Begin Source passage

The Rise And Fall Of Greektown - Part 1
A Proposed Diamond To A Lump Of Coal
The self professed Godfather of Gaming Bernard Bouschor had a dream. He worked secret deals behind the Boards back with only his consent to the crooked deals that followed. The below article from the Detroit News goes into precise detail, to how Bouschor single handily sold the Sault Tribe out and made the Greeks extremely wealthy. It is no doubt Bouschor became wealthy over this deal, or he was just another idiot.
This Article Is So Important
By Melvin Claxton and Mark Puls / The Detroit News
DETROIT — Many Sault Ste. Marie Chippewas still have no idea how Detroit businessmen Ted Gatzaros and Dimitrios Papas parlayed political connections, mortgaged properties and $24,500 into $265 million of the tribe’s money.
When Gatzaros and Papas ran into major snags last year in their attempts to obtain a Michigan gaming license, their involvement in the Greektown Casino was clearly in serious jeopardy.
A litany of past financial troubles threatened to end the longtime partners’ bid to become 40-percent owners, along with their wives, in the city’s third casino. The two Greek businessmen faced a dilemma.
If their application for a gaming license was rejected, state law would compel them to sell their shares for no more than their original investment. If they sold before the Michigan Gaming Control Board reached a decision, there was no limit on the selling price.
Because Gatzaros and Papas had brought very little cash to the table, their options appeared to dwindle as the deadline for the board’s decision neared.
With the clock ticking against the two businessmen, in stepped their longtime partner — Sault Chippewa Chairman Bernard Bouschor.
Under Bouschor’s direction, the tribe, which already owned 50 percent of the casino project, opted to buy out Gatzaros and Papas. The tribal chairman and the Detroit businessmen have a longstanding relationship, dating to 1987 when they began working together to get a Detroit casino.
Sault Chippewa tribal members who are footing the bill are not allowed to know why the tribal leadership gave the Greeks a 40-percent stake in the casino deal in the first place or why the tribe paid so much to buy them out. Bouschor reached the deal behind closed doors.
The Greektown Casino opened one year ago after Gatzaros and Papas reached a closed-door deal with Bouschor for the tribe to buy out their interest.
Ten percent of the Greektown Casino is owned by local black investors. The Greektown deal highlights one of the major concerns tribal members have about their government. They complain that leaders repeatedly hide or conceal details of business deals, leaving them in the dark about decisions that could affect not only their lives, but those of generations to come.
Bouschor says many details of the negotiations are proprietary and cannot be revealed. Not even, he says, to the people he represents.
Gatzaros and Papas too have refused to talk about the deal and their relationship with Bouschor.
Bouschor insists the tribe made the best deal it could. He said that when the deal was struck the tribe already had invested more than $240 million in the construction of the casino and couldn't afford any delays in its opening.
“We were building a project we wanted to open,” Bouschor said. “We had to make the choice, do we want further delays, or do we want to take some action in order to acquire that interest in that property in order to open?”
But tribal members say their leaders misspent millions of dollars of their money.
“It is ludicrous, absolutely ludicrous,” said tribal member Renegade Thomas Bruning of Rogers City( pictured below). “This absolutely came out of my pocket. There was no referendum on this money. Members had no say.”

End Source passage

Task goal — Return the stretch of the Greektown Casino article starting with "The Rise And" and going on through "just another idiot.", copied word for word.

Begin Material supplied

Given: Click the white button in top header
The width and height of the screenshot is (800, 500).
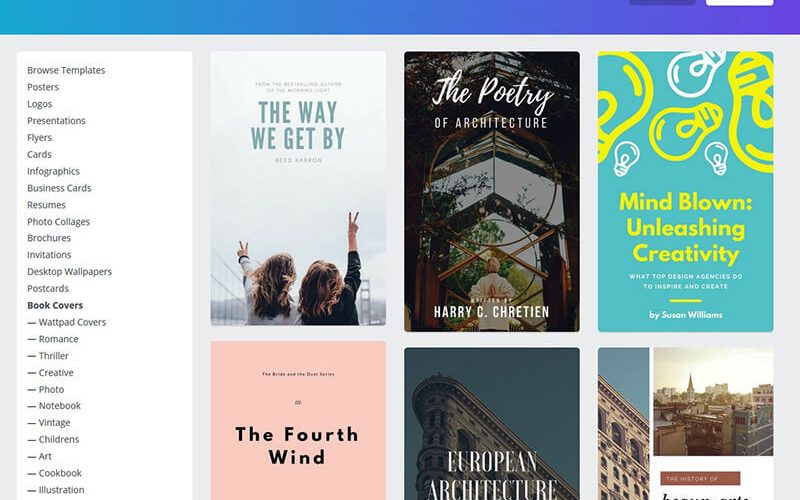Looking at the screenshot, I should [x=739, y=3].
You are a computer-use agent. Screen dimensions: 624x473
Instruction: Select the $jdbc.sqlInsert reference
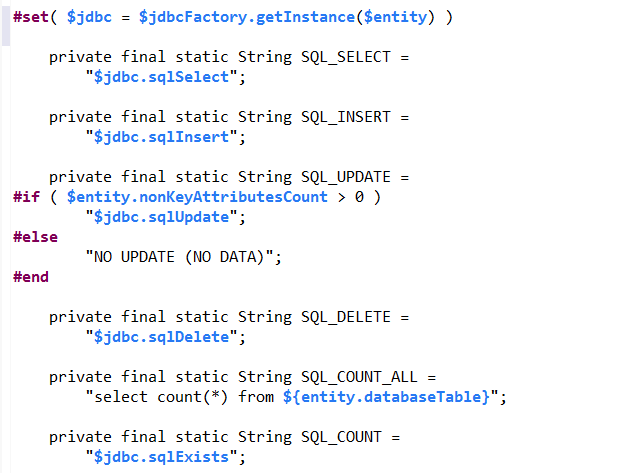161,137
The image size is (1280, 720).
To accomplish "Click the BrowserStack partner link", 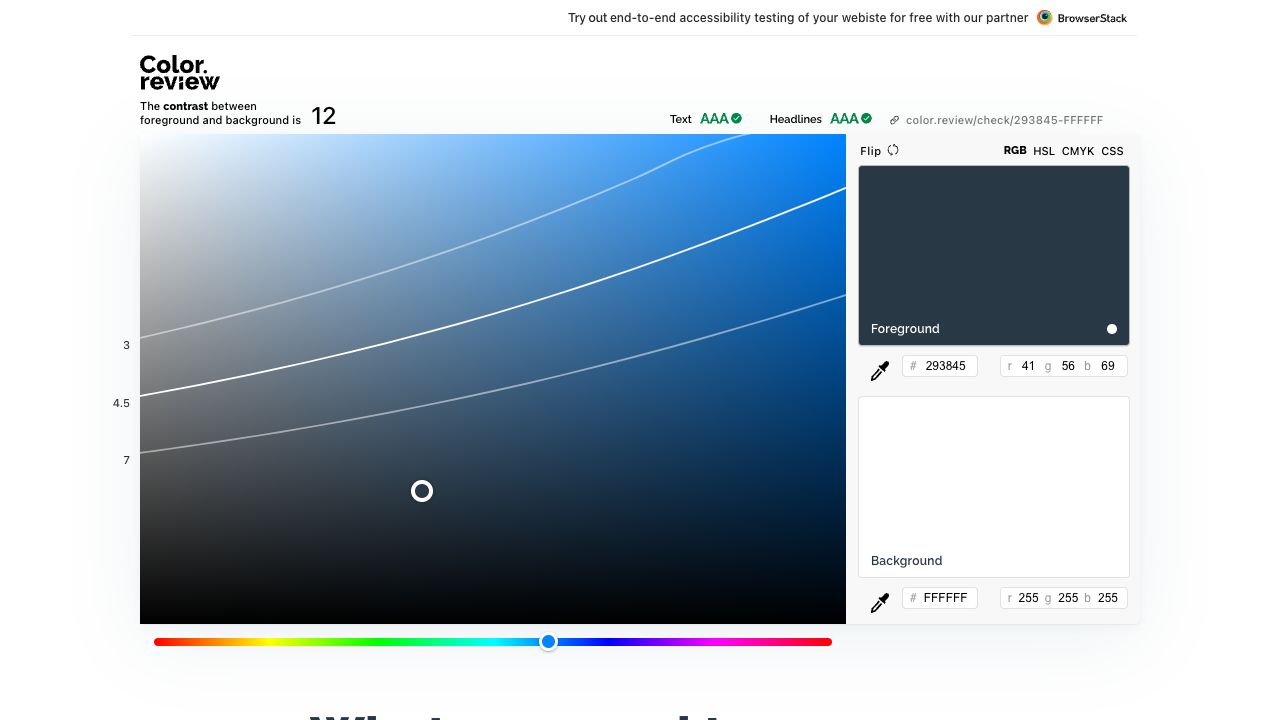I will [x=1090, y=18].
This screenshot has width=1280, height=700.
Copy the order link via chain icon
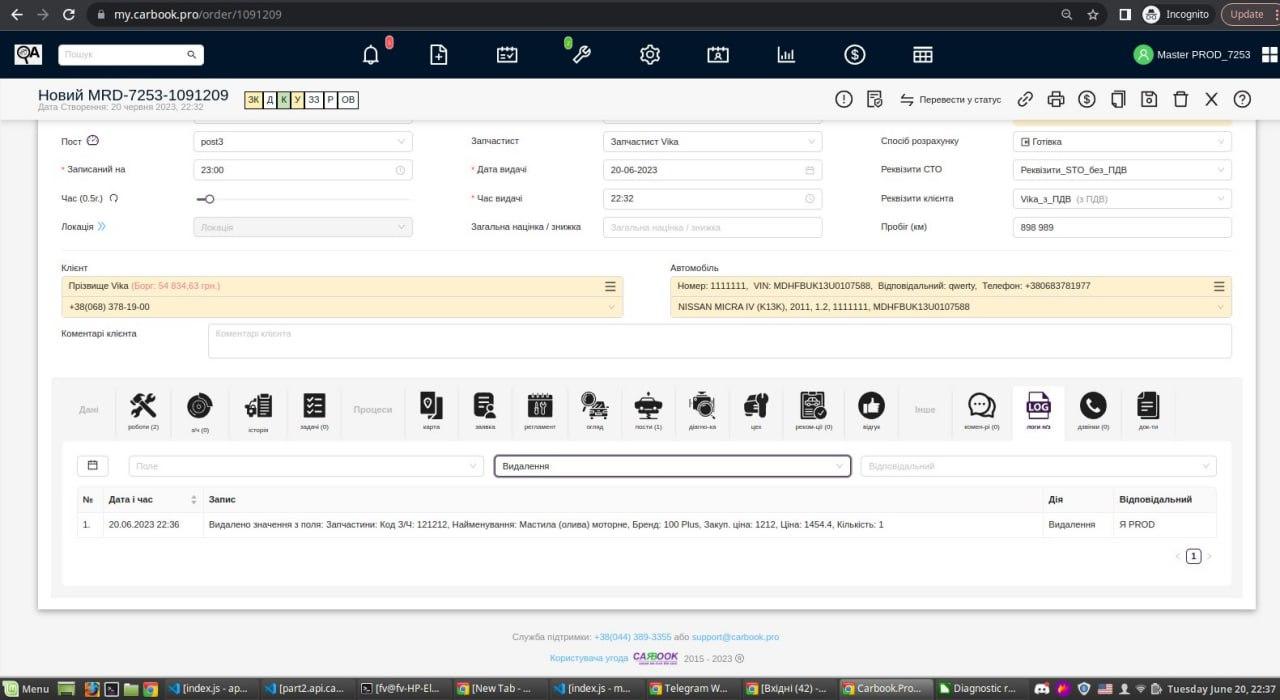tap(1025, 99)
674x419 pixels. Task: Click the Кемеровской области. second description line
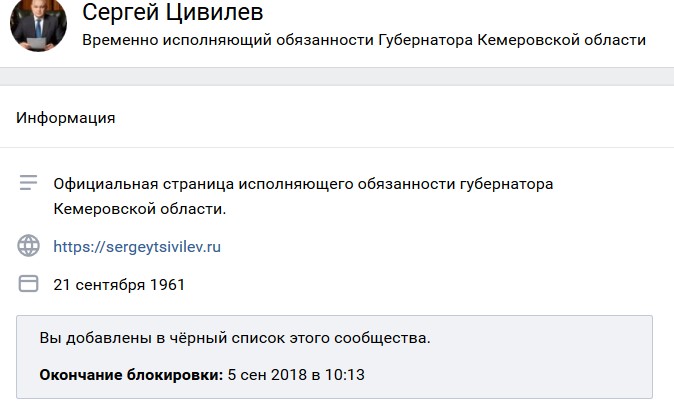140,209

End Material supplied

The completed task —
The Rise And Fall Of Greektown - Part 1
A Proposed Diamond To A Lump Of Coal
The self professed Godfather of Gaming Bernard Bouschor had a dream. He worked secret deals behind the Boards back with only his consent to the crooked deals that followed. The below article from the Detroit News goes into precise detail, to how Bouschor single handily sold the Sault Tribe out and made the Greeks extremely wealthy. It is no doubt Bouschor became wealthy over this deal, or he was just another idiot.